Monday, September 15, 2014

A Girl with a Healthy Appetite

Scarlett and Her Suitors at the Twelve Oaks Barbecue in Gone with the Wind
I'm a Gone with the Wind fan in general, but I've always been especially fond of the scene at the Twelve Oaks barbecue when Scarlett is surrounded by her many suitors. The teenage version of me always kind of wanted to be her a little bit. However, it wasn't because she was the choice of every single man there or the way they were all competing against each other for the chance to be near her.

It's because not only is Scarlett actually eating a big, full plate of delicious barbecue fare in public, but men that are sexually interested in her consider it to be the highest privilege to bring Scarlett her plate and share a hearty meal with her. They're not shocked and disgusted by the fact that Scarlett is actually eating when the other girls are most likely picking at their food the way their mammies have no doubt suggested. In fact, they seem to prefer her for it. Men preferred Scarlett because she was different, as opposed to in spite of it and I suppose I've always loved that the first way this was really shown in a big way was through food.

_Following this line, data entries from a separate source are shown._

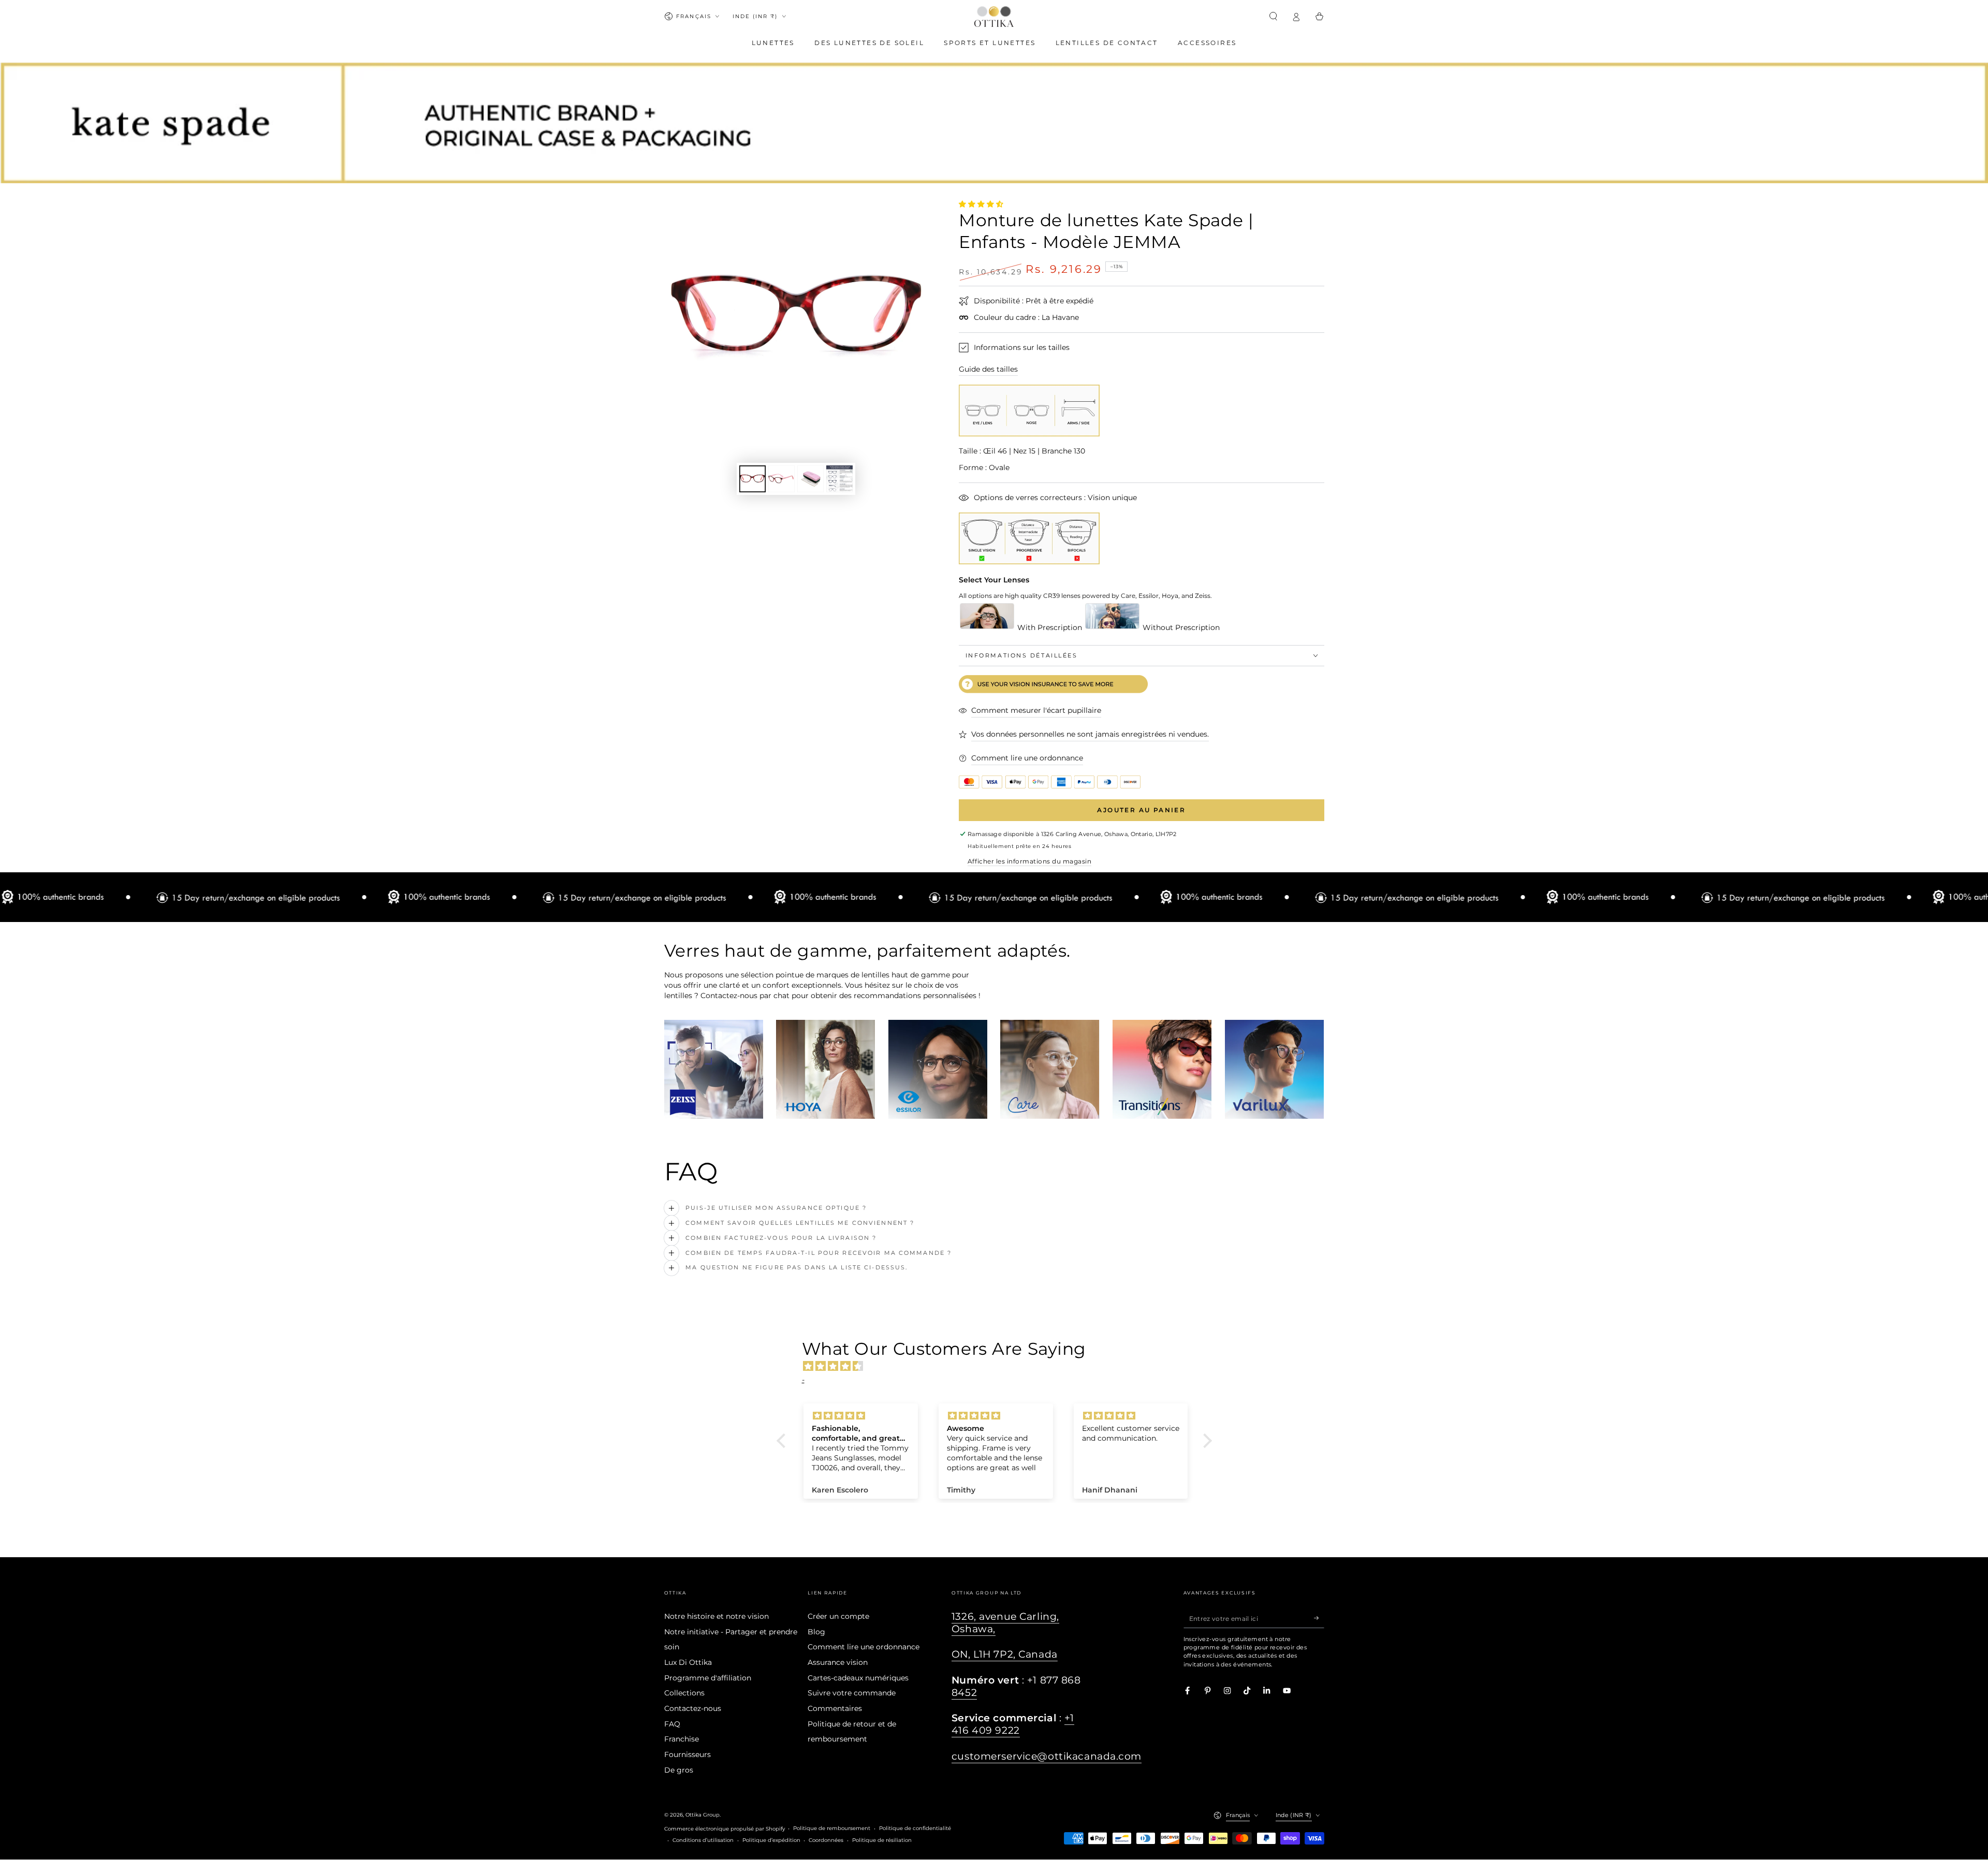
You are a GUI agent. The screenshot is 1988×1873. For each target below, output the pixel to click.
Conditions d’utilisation (703, 1840)
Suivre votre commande (852, 1693)
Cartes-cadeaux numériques (858, 1678)
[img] (999, 1366)
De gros (678, 1770)
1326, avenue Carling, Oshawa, (1005, 1623)
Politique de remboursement (831, 1828)
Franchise (681, 1739)
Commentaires (835, 1708)
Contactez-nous (692, 1708)
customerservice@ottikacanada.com (1047, 1756)
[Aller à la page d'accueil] (994, 16)
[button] (1273, 16)
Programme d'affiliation (707, 1678)
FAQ (672, 1724)
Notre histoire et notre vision (716, 1616)
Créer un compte (838, 1616)
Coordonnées (826, 1840)
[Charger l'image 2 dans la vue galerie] (781, 478)
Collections (684, 1693)
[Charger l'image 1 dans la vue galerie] (752, 478)
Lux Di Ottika (688, 1662)
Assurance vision (838, 1662)
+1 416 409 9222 (1013, 1724)
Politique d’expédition (771, 1840)
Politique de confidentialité (915, 1828)
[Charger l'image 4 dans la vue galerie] (839, 478)
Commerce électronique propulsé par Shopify (724, 1828)
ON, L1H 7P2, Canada (1005, 1654)
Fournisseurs (687, 1754)
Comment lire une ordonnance (863, 1647)
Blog (816, 1632)
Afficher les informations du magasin (1029, 861)
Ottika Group (702, 1814)
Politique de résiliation (882, 1840)
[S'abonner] (1319, 1618)
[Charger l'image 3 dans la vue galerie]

Actually food is used throughout the movie to show abundance, lack, loss and rebellion as Scarlett experienced them over the course of the story line. Even when Scarlett is famously swearing to God that she's going to bring herself and her family back from the brink of poverty, she says: "I'll never be hungry again." And then later on once she's married to Rhett and preparing for a life lived in lap of luxury, she's shown hungrily devouring everything on her plate on her honeymoon in New Orleans and asking for more. She's never going to be hungry again and she intends to take full advantage of it.

Scarlett and Rhett on Honeymoon in New Orleans
I used to watch scenes like these and think: "That's me." And it was and still is. Like Scarlett and like all women, I've received a multitude of social signals over the years designed to make me feel shame about loving food the way I do. When people see a woman -- especially a relatively slender woman -- choosing pizza or burgers over salad or yogurt, they feel the need to comment on it and sometimes even to point out how unfeminine they think it is. They ask where you put it all or -- if they're assholes -- they may even not-so-subtly imply that you must be bulimic. I've even had a perfect stranger in a restaurant think nothing of stopping, staring, and commenting on the size of a burger I was eating. 

This is pretty much your life if you're a woman that likes to eat. You'll always be surrounded by haters that don't think a woman should be that way. She's supposed to be dainty in front of other people and especially in front of men, picking at a salad or a tiny piece of steamed chicken and claiming that she's not hungry. The only acceptable calorie splurges are sweets -- like chocolate, cupcakes, and ice cream -- because it's considered more feminine to love nothing more than a decadent, sweet dessert when it's time to treat yourself. Only men are supposed to crave big hunks of meat or big slices of pizza glistening with melted cheese and pepperoni grease. Too bad for me that I love pizza but could seriously take or leave chocolate.

However, like Scarlett and me both, you will also very likely find others out there that see your attitude toward food as incredibly refreshing. For every guy that found my healthy appetite disgusting or unfeminine, there were probably ten that considered it to be among the things they liked most about me. In fact, most of those guys have expressed to me how absolutely annoying it is when women pretend they're not hungry or that they don't eat as much as they probably do. 

Trust me, a pretty, funny girl that will actually split a pizza and a pitcher of beer with a guy once in a while is worth her weight in gold, as she's the best of both worlds. Don't ever let anyone tell you otherwise. I am very proud to be such a girl myself. I'm grateful for characters like Scarlett that taught me at an early age that there's absolutely nothing wrong with being that way.